6. Multilingual Extensions and Cross-Lingual Challenges
BEIR’s architecture has facilitated porting to multiple languages, primarily by translation and curation:
- Polish (BEIR-PL): 13 translated datasets, revealing a 5–11 point drop in BM25 nDCG@10 vs. English (due to high inflection and morphology). Neural rerankers (plT5-large, HerBERT-large) recover or exceed English state-of-the-art via sequence-to-sequence re-ranking and late-interaction architectures (Wojtasik et al., 2023).
- Dutch (BEIR-NL): Dutch translation of 14 datasets, with back-translation experiments quantifying up to 2–3 points nDCG@10 loss due to translation artifacts. Retrieval-tuned dense models (e.g., e5-large-instruct, gte-multilingual-base) consistently outperform BM25, but domain/local content issues persist (Banar et al., 11 Dec 2024).
- Hindi (Hindi-BEIR): 15 datasets including both translated and native Hindi/cross-lingual tasks, spanning 27M documents and ~200K queries over eight tasks (Acharya et al., 18 Aug 2024, Acharya et al., 9 Sep 2024). Multilingual dense retrievers (BGE-M3, mE5) and the NLLB-E5 stacking approach outperform BM25, which fails catastrophically on cross-script tasks (e.g., CC News Retrieval). However, average NDCG@10 performance remains 15–30 points below analogous English tasks, highlighting challenges of script/vocabulary mismatch and distributional shift.
7. Implications, Limitations, and Future Directions
- Generalization remains the central challenge: Despite progress in model architecture and pretraining strategies (e.g., weakly-supervised contrastive learning, internal/external expansion, length normalization), OOD generalization on semantically or morphologically complex tasks is unresolved (Thakur et al., 2021, Wang et al., 2022, Izacard et al., 2021).

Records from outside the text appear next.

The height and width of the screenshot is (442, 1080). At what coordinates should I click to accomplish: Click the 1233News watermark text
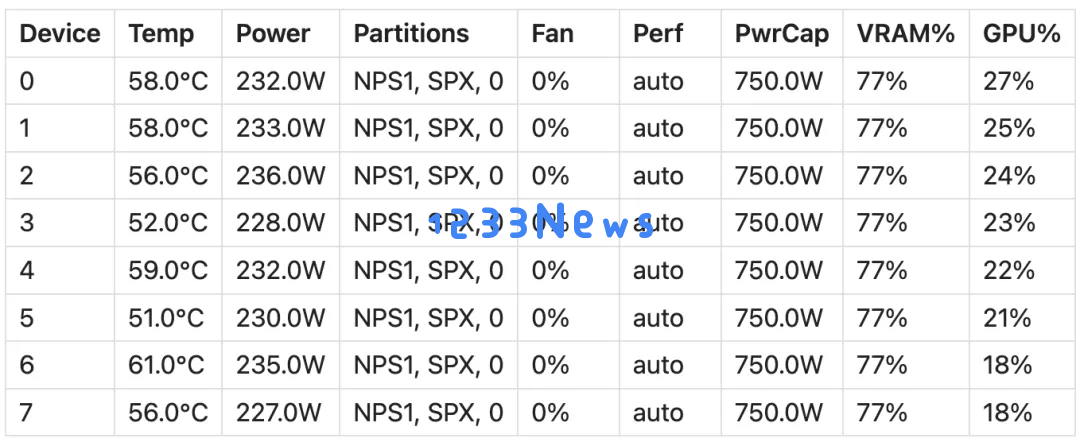542,221
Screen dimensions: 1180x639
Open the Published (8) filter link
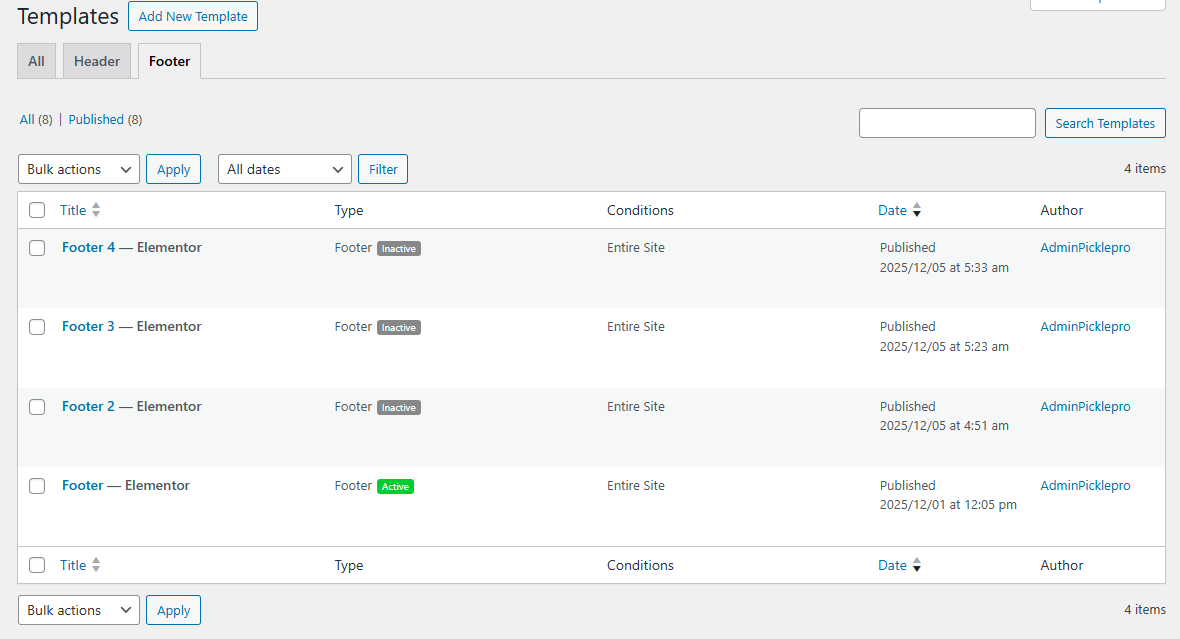[x=97, y=119]
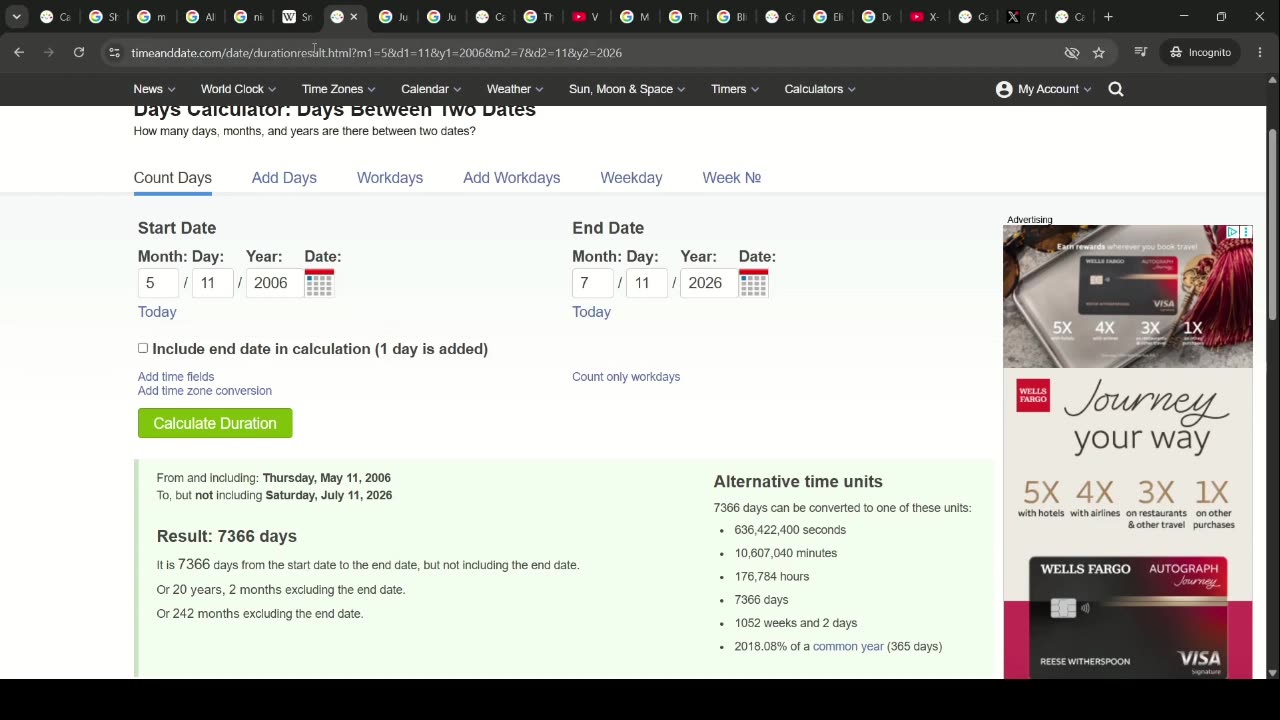Click the site search magnifier icon
The height and width of the screenshot is (720, 1280).
(x=1116, y=89)
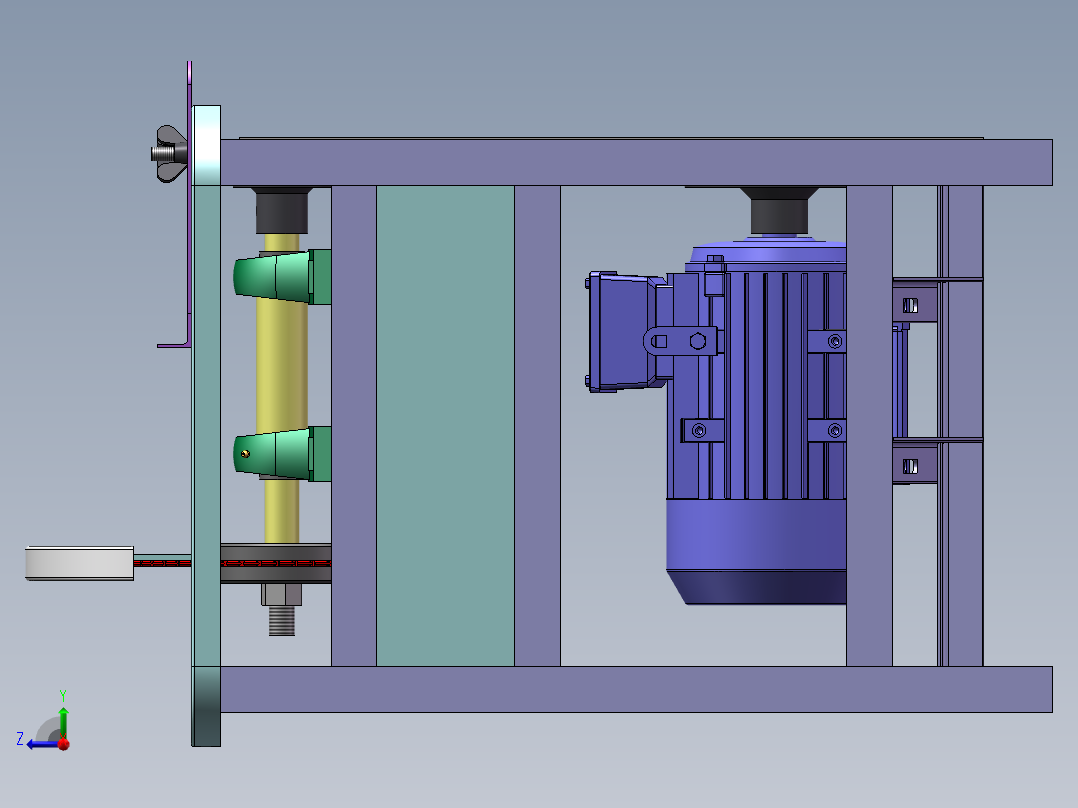Select the white block at far left
This screenshot has height=808, width=1078.
click(x=79, y=563)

- Evaluation artifacts: Shallow or incomplete judgment pools, especially for open-ended or argumentative retrieval sets, can confound assessment of model progress, necessitating rigorous augmentation and error analysis (Thakur et al., 10 Jul 2024).
- Scaling with compute: Retrieval capacity scales smoothly with pretraining FLOPs, following power-law relationships similar to those for cross-entropy loss in LLMs; small models heavily over-trained can rival the performance of much larger under-trained models (Portes et al., 24 Aug 2025).

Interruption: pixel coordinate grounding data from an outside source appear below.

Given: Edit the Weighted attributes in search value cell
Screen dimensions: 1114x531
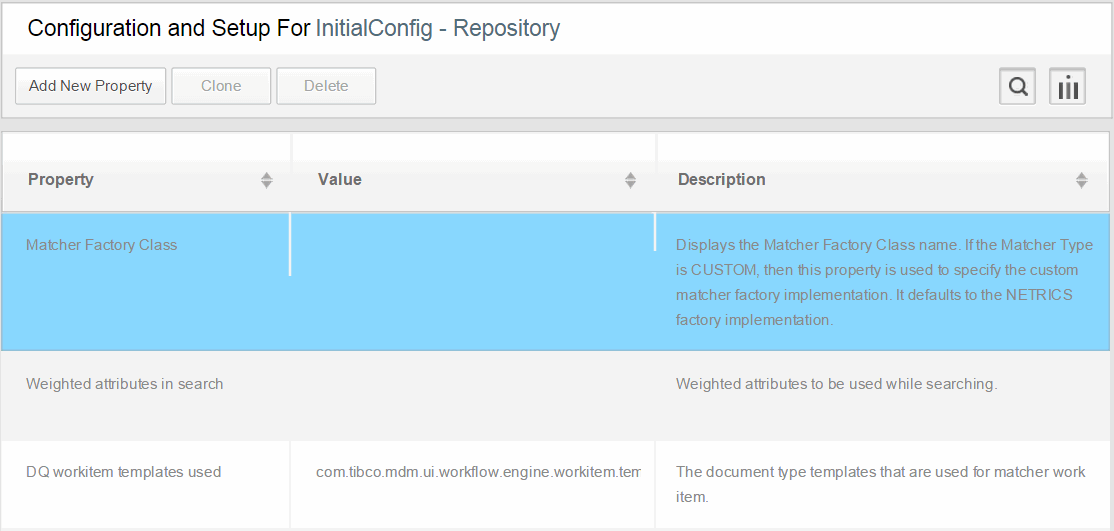Looking at the screenshot, I should (x=472, y=395).
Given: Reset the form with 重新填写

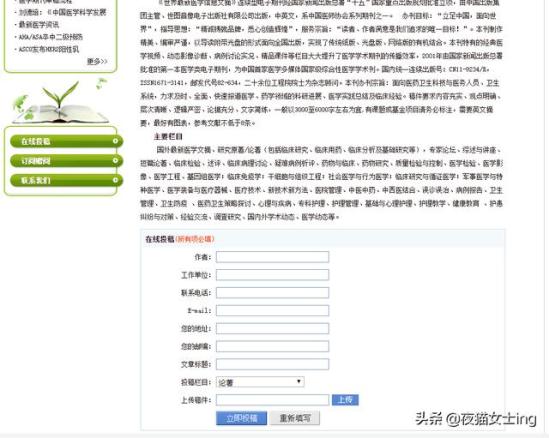Looking at the screenshot, I should point(295,418).
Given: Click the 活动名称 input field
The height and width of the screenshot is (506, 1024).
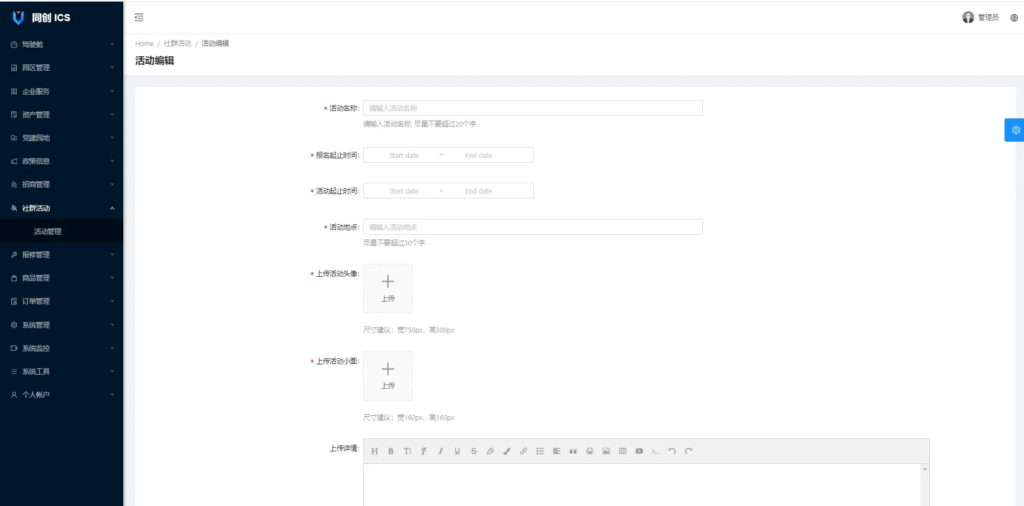Looking at the screenshot, I should [x=532, y=108].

- Multilingual evaluation: Translation-based benchmarks are subject to semantic drift and loss of fidelity, placing a practical upper bound on cross-lingual evaluation signal. The need for large, natively-curated datasets in underrepresented languages and more robust cross-lingual alignment strategies remains acute (Wojtasik et al., 2023, Banar et al., 11 Dec 2024, Acharya et al., 18 Aug 2024).
- Reproducibility and reporting: Turnkey reference implementations (e.g., Pyserini, SPRINT (Thakur et al., 2023)), unified submission leaderboards, and artifact badges are critical for reproducibility, transparency, and fair comparison across research groups (Kamalloo et al., 2023).
- Open research avenues: Incorporating classic IR axioms (length normalization, term frequency constraints) as architectural biases or regularizers; hybrid sparse/dense models; task-specific distillation for low-resource domains; and robust statistical significance testing across heterogeneous tasks (Thakur et al., 10 Jul 2024, Kamalloo et al., 2023).
BEIR, together with its emerging multilingual counterparts, is a cornerstone for the rigorous evaluation of IR model generalization and continues to expose domain and architectural limitations fundamental to the development of robust, widely deployable retrieval systems.